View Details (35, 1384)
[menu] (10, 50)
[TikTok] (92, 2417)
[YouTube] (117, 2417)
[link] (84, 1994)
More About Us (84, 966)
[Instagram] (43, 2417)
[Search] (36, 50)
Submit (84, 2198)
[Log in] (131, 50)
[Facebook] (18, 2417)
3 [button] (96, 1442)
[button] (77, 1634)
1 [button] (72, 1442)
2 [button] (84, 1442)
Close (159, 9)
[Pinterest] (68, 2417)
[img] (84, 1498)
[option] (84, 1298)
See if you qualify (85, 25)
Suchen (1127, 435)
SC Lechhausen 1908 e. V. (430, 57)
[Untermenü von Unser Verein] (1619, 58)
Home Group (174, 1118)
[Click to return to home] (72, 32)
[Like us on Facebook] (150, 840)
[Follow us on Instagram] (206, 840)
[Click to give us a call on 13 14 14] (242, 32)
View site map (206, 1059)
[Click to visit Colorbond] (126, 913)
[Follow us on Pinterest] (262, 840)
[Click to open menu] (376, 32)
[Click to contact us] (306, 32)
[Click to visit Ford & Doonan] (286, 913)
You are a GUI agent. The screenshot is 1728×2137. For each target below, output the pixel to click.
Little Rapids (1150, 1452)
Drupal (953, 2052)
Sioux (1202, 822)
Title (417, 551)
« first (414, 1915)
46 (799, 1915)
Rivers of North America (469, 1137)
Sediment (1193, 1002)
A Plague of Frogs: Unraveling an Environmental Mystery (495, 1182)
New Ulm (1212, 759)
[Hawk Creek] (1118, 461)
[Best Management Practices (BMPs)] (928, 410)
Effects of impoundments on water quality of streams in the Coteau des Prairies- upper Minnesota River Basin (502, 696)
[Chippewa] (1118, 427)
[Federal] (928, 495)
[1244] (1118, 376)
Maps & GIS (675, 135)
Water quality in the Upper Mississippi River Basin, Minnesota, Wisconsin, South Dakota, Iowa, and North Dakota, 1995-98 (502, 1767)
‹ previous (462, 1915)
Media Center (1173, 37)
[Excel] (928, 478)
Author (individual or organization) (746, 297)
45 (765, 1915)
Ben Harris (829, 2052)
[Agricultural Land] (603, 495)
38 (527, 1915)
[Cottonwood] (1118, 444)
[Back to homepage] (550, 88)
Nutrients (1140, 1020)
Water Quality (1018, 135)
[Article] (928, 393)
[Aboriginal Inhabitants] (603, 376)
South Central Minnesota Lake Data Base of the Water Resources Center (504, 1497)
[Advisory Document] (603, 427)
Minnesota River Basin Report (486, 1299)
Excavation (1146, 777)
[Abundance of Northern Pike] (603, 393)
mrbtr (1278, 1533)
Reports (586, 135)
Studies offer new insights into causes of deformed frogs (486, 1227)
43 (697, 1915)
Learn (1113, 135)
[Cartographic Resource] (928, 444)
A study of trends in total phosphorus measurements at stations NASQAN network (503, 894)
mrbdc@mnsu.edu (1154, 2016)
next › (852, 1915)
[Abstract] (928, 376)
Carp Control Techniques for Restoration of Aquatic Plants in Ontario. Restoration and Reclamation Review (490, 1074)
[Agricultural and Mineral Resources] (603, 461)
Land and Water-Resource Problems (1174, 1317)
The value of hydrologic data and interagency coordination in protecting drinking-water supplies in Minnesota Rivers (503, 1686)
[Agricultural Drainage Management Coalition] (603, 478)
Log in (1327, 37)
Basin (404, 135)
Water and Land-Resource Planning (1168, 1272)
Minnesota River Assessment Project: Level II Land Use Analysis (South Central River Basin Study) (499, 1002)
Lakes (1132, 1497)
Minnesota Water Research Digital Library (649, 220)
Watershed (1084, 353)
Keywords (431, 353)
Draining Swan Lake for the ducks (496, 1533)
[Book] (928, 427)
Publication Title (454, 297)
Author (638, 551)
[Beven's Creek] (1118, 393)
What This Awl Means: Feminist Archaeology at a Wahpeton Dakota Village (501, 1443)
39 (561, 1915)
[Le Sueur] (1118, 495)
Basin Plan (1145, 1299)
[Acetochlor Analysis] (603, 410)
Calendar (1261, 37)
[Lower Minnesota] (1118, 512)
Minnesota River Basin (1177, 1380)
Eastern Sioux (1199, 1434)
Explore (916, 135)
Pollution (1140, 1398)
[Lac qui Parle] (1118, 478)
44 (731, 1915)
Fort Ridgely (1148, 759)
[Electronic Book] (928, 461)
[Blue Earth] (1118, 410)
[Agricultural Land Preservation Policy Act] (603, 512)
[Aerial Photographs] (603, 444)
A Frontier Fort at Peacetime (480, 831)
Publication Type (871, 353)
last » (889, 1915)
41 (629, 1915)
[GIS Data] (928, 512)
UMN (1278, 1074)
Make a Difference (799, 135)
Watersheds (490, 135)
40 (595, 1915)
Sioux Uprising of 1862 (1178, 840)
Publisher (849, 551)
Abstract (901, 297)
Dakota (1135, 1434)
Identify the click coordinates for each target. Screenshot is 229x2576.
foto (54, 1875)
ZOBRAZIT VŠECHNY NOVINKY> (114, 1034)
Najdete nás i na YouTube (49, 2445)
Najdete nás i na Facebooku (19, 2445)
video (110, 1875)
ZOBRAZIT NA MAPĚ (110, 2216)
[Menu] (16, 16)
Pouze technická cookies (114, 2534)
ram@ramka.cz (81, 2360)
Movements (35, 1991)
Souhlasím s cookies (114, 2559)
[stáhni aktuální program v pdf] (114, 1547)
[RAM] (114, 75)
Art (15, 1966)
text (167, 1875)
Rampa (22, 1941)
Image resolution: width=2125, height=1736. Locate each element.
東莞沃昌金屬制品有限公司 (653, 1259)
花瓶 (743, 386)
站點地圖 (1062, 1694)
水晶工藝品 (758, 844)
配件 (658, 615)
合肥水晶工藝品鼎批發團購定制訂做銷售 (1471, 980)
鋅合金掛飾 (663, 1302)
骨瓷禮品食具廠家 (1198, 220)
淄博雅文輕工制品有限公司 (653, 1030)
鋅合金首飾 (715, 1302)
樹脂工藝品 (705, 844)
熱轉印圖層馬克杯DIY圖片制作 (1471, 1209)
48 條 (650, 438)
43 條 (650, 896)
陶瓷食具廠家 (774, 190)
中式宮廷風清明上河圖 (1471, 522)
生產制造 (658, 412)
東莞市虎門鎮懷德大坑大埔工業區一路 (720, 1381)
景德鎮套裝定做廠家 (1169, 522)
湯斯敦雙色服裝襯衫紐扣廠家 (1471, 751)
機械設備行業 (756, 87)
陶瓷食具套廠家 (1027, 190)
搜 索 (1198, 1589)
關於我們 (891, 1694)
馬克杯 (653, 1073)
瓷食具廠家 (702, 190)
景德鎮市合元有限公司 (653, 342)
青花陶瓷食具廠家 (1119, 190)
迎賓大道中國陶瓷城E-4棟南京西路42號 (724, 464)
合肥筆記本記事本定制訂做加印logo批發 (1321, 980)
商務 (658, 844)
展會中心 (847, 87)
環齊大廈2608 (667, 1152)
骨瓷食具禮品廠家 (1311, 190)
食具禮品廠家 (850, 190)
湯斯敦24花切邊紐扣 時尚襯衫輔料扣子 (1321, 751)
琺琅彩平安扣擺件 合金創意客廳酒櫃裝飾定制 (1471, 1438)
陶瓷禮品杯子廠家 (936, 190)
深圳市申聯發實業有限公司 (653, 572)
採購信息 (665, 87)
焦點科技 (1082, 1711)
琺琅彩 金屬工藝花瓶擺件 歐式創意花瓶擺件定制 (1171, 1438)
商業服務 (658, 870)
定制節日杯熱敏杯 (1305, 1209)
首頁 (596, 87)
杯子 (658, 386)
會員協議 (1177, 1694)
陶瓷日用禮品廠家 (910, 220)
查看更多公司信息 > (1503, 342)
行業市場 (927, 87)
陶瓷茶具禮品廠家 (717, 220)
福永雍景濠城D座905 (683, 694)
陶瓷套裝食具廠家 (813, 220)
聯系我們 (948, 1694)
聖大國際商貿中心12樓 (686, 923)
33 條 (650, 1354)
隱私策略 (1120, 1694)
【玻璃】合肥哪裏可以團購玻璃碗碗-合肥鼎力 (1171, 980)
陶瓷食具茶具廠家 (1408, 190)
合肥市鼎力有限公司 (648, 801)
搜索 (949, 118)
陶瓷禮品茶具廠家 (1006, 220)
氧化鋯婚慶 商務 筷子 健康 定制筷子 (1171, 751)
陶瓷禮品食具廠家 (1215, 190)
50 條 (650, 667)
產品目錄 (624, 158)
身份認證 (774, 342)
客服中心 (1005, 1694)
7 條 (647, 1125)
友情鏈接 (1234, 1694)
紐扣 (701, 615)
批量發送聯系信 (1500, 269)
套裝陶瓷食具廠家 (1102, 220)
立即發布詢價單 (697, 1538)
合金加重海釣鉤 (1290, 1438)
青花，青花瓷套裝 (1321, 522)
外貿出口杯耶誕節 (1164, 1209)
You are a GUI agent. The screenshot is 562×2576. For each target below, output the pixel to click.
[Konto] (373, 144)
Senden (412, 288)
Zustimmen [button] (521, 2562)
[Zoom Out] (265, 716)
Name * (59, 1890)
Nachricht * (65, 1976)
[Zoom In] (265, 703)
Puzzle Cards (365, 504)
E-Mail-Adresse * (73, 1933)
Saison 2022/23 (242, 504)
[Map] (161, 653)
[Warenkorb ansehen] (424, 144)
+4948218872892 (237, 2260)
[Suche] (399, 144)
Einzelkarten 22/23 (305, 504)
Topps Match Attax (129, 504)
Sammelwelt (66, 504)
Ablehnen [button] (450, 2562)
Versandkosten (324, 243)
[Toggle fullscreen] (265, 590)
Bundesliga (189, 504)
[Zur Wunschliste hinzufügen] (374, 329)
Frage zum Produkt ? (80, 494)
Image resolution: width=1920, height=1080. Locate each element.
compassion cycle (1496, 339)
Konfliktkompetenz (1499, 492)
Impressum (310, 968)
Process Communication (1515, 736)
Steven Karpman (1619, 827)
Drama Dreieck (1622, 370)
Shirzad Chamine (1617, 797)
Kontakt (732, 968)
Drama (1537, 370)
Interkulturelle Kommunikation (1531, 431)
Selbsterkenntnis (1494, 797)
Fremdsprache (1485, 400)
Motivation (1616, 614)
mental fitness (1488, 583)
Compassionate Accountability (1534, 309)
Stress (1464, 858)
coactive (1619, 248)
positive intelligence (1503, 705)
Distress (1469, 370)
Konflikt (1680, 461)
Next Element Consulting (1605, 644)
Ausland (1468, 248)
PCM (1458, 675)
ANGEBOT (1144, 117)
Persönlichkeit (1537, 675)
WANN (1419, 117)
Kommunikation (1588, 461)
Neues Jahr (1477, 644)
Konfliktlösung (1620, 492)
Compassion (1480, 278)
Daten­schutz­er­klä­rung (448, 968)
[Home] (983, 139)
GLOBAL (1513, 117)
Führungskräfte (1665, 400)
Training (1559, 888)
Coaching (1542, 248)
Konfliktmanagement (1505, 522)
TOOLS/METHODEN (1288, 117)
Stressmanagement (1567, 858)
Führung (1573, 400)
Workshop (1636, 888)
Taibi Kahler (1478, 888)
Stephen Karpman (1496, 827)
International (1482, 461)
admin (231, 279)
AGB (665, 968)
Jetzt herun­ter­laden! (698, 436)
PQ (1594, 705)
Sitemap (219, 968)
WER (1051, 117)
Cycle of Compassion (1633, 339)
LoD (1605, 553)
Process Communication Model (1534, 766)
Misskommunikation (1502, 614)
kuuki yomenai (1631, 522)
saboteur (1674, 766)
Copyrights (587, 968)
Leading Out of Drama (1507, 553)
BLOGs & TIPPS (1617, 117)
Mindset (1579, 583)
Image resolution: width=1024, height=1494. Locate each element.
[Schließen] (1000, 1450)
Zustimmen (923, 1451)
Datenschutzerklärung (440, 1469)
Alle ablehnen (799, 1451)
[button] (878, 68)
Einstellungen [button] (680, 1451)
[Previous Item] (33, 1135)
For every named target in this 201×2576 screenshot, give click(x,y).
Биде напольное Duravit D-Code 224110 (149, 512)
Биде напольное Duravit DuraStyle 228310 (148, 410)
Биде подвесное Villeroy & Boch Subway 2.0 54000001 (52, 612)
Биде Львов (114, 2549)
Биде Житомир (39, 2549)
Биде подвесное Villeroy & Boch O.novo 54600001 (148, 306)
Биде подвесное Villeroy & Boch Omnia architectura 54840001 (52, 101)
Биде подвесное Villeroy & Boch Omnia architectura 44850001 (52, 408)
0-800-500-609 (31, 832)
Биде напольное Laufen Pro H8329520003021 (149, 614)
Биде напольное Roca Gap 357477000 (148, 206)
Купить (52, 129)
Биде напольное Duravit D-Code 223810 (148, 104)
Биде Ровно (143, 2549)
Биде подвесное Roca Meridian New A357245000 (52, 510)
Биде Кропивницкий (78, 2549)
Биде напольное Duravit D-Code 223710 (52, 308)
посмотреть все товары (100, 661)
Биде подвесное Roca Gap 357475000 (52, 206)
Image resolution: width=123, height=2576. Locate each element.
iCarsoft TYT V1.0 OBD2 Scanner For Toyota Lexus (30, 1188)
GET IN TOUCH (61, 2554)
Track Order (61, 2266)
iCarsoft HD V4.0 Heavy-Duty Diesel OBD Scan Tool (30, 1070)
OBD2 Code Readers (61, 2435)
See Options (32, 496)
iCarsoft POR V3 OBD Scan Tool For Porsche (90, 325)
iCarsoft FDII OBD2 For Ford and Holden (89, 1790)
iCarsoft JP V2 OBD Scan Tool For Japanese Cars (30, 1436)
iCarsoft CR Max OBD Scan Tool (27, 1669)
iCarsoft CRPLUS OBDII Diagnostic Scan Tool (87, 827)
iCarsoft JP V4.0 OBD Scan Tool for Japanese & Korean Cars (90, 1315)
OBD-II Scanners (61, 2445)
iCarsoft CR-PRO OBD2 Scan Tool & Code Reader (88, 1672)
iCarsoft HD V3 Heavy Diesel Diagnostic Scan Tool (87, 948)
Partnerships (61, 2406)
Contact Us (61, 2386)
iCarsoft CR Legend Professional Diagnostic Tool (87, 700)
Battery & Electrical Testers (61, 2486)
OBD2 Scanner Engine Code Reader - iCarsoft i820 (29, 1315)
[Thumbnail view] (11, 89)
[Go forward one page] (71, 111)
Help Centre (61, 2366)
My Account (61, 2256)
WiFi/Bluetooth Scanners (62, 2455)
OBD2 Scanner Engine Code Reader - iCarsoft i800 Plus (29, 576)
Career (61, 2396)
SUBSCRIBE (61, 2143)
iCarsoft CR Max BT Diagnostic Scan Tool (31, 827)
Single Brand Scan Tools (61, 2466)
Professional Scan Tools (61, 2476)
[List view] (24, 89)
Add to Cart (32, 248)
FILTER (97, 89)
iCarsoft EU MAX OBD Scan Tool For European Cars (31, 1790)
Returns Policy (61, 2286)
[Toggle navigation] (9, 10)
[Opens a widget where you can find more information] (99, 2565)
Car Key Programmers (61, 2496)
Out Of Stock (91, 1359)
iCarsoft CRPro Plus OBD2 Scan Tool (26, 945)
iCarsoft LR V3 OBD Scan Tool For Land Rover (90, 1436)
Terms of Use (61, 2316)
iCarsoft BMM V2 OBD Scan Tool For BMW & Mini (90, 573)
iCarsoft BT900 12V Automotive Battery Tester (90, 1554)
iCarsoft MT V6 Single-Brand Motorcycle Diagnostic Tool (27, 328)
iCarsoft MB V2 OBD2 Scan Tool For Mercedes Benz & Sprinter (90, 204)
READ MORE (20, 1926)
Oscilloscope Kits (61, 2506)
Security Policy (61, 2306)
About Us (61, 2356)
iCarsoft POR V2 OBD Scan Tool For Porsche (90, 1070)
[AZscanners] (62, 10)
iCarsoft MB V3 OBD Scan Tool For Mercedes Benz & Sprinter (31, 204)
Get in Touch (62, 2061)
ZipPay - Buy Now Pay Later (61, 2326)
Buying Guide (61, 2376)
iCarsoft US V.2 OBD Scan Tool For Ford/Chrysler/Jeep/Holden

• • • • •

From the first line of the records above to the line that contains "Media Center (1173, 37)", quote each line exactly.

Answer section »
View Details (35, 1384)
[menu] (10, 50)
[TikTok] (92, 2417)
[YouTube] (117, 2417)
[link] (84, 1994)
More About Us (84, 966)
[Instagram] (43, 2417)
[Search] (36, 50)
Submit (84, 2198)
[Log in] (131, 50)
[Facebook] (18, 2417)
3 [button] (96, 1442)
[button] (77, 1634)
1 [button] (72, 1442)
2 [button] (84, 1442)
Close (159, 9)
[Pinterest] (68, 2417)
[img] (84, 1498)
[option] (84, 1298)
See if you qualify (85, 25)
Suchen (1127, 435)
SC Lechhausen 1908 e. V. (430, 57)
[Untermenü von Unser Verein] (1619, 58)
Home Group (174, 1118)
[Click to return to home] (72, 32)
[Like us on Facebook] (150, 840)
[Follow us on Instagram] (206, 840)
[Click to give us a call on 13 14 14] (242, 32)
View site map (206, 1059)
[Click to visit Colorbond] (126, 913)
[Follow us on Pinterest] (262, 840)
[Click to open menu] (376, 32)
[Click to contact us] (306, 32)
[Click to visit Ford & Doonan] (286, 913)
You are a GUI agent. The screenshot is 1728×2137. For each target below, output the pixel to click.
Little Rapids (1150, 1452)
Drupal (953, 2052)
Sioux (1202, 822)
Title (417, 551)
« first (414, 1915)
46 (799, 1915)
Rivers of North America (469, 1137)
Sediment (1193, 1002)
A Plague of Frogs: Unraveling an Environmental Mystery (495, 1182)
New Ulm (1212, 759)
[Hawk Creek] (1118, 461)
[Best Management Practices (BMPs)] (928, 410)
Effects of impoundments on water quality of streams in the Coteau des Prairies- upper Minnesota River Basin (502, 696)
[Chippewa] (1118, 427)
[Federal] (928, 495)
[1244] (1118, 376)
Maps & GIS (675, 135)
Water quality in the Upper Mississippi River Basin, Minnesota, Wisconsin, South Dakota, Iowa, and North Dakota, 1995-98 (502, 1767)
‹ previous (462, 1915)
Media Center (1173, 37)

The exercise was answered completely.